* EXCERPT *
★ ★ ★ ★ ★
After the patriarch’s death, Maciel courted the widow Garza. “My mother gave him jewels and a lot of money,” says Roberta. “He targeted women in Mexico of a certain class who were not allowed to work. I had to fight to go to college. For cultured women who were bored, Maciel offered a sense of purpose.” With Luis a Legion priest and Paulina a consecrated RC woman in Rome, Maciel secured a flow of money from key members of the family. An electrifying speaker, Maciel could work a room of donors like a senator with silk between the fingers. Luis Garza—reserved, dignified, aloof—donated $3 million of his inheritance to the Legion, according to a colleague at the time. Roberta cannot confirm the figure but says it is within her brother’s means.

Luis Garza declined my requests for an interview in e-mail replies.

“One of my brothers hates the Legion more than I do,” explained Roberta, who left the Catholic Church after college. When the Garzas gather at holidays, they use good manners to avoid discussing the Legion.

The eldest sibling, Dionisio Garza Medina—paternal namesake and longtime CEO of Alfa, the business founded by the grandfather—became a Legion benefactor. He told Jose de Cordoba of the Wall Street Journal: “The Legion is the only Mexican multinational in the world of religion.”33 It made business sense for Maciel to appoint thirty-five-year-old Luis Garza as vicar general in 1992. He functioned as the chief financial officer, “responsible for overseeing key areas of logistical governance,” according to a Regnum Christi profile, “often behind a desk, involving constant analysis of numbers and personnel structures and organizations, risks and opportunities.”34

Christopher Kunze found Luis Garza determined, driven, and cold.
★ ★ ★ ★ ★
* THE DATA *
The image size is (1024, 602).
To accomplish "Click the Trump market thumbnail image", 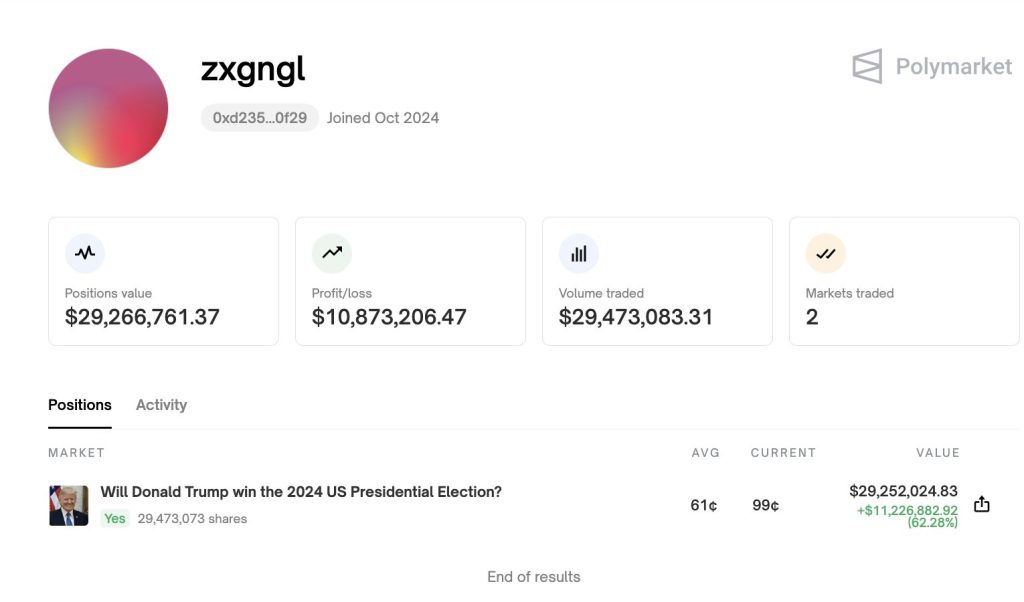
★ ★ ★ ★ ★
* DIRECTIONS FOR THIS TASK *
Please continue the passage about Luis Garza and the Legion, picking up right after its final sentence.

* ANSWER FOR THE TASK *
“In one of his talks,” says Kunze, “he explained how successful heart surgeons worked. They’d have highly trained people do the prep work on the patients; the surgeon would then come in to do so many procedures a day, close the arteries, and earn all the money. He held that out as an example for the Legion, like a business model. We were supposed to work with leaders in the world, wealthy and powerful people we should convert for Christ.”

In early 1997 Father Garza traveled to various Legion centers, “giving a talk, telling us that some information had been made public about Nuestro Padre in a newspaper,” explains Kunze, “that it was all lies, curiosidad malsana—an unhealthy curiosity. And if anyone should send us a newspaper clipping we should not read it, but put it an envelope and send it immediately to him in Rome.” Kunze was in Mexico City, living in the religious community at the Legion’s Anáhuac University, working with a Regnum Christi center in the vast smoggy metropolis. For months he had been suffering from insomnia and a sadness he felt uncomfortable discussing. The warrior mystique had given way to a loneliness he had never known. In keeping with the internal vows, to avoid slander as moral cancer, Kunze gave little mind to the prohibited article.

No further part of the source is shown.